[Dataset entries]
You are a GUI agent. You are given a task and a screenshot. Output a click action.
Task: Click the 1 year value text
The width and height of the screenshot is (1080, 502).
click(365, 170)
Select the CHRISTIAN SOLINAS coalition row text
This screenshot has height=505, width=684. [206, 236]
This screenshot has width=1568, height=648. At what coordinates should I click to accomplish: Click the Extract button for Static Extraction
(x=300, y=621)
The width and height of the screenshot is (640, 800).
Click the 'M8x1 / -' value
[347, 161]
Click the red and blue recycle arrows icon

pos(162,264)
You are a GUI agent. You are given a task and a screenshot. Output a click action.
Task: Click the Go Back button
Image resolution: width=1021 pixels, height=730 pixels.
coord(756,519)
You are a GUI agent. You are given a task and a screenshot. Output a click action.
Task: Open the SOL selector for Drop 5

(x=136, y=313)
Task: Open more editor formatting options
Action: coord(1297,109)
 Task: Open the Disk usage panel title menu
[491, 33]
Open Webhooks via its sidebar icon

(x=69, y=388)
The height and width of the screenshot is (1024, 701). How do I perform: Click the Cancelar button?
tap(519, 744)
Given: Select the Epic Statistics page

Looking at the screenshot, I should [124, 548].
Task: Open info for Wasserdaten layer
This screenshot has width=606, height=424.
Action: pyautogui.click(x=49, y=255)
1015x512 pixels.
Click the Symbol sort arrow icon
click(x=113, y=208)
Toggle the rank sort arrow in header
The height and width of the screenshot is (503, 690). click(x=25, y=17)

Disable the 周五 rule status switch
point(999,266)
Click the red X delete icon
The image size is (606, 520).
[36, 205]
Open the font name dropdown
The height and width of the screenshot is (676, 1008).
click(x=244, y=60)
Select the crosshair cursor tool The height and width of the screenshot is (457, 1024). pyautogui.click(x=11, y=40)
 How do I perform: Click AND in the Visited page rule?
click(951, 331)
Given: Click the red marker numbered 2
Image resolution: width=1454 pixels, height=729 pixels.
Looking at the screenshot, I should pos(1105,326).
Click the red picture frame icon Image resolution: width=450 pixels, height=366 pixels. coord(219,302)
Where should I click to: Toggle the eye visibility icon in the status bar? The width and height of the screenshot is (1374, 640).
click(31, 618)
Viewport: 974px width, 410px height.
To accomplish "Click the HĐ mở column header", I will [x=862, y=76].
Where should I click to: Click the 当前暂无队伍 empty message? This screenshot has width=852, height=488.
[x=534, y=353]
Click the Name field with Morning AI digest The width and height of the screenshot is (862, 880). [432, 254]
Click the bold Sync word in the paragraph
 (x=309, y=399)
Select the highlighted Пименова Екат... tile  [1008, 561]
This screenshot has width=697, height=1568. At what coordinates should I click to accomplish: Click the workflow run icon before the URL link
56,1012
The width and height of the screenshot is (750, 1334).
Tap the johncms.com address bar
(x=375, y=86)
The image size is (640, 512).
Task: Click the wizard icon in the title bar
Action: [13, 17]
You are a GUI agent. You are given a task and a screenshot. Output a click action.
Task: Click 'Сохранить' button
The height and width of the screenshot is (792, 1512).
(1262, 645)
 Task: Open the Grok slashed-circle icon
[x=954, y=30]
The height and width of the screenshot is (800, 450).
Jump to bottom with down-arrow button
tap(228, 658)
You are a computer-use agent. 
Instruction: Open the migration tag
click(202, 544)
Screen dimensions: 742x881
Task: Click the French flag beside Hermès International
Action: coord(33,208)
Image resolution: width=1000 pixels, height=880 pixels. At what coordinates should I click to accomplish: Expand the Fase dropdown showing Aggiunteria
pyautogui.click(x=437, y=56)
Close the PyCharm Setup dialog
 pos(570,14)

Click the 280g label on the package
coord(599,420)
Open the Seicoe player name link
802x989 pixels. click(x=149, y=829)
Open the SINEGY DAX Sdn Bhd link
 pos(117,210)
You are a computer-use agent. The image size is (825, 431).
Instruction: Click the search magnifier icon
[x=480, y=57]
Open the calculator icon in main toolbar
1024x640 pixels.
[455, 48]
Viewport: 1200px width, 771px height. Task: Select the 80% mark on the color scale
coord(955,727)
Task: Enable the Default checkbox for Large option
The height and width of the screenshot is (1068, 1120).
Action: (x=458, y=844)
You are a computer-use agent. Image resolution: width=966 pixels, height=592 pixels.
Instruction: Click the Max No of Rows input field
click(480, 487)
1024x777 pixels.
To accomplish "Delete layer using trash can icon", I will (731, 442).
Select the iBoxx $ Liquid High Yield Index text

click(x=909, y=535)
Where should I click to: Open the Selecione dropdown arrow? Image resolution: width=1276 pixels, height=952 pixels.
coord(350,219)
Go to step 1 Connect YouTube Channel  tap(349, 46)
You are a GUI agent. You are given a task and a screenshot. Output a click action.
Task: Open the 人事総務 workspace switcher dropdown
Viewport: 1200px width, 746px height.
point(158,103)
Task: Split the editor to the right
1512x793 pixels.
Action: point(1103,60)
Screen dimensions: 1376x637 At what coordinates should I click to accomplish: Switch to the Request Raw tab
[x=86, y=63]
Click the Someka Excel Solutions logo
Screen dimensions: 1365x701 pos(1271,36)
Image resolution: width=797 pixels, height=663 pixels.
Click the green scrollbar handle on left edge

◆ **AIM OF THE EXERCISE**
Out of the records above, pull the lines that include the word "computer".

◆ **RESPONSE TO THE EXERCISE**
You are a computer-use agent. 
You are a computer-use agent. The image size is (825, 431).
You are a computer-use agent. Image resolution: width=966 pixels, height=592 pixels.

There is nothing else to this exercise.